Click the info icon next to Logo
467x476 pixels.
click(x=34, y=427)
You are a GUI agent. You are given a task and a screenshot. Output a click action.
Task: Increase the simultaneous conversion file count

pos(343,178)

+++++

Set down each record verbatim.

* Completed exercise *
Click the info icon next to Logo
467x476 pixels.
click(x=34, y=427)
You are a GUI agent. You are given a task and a screenshot. Output a click action.
Task: Increase the simultaneous conversion file count

pos(343,178)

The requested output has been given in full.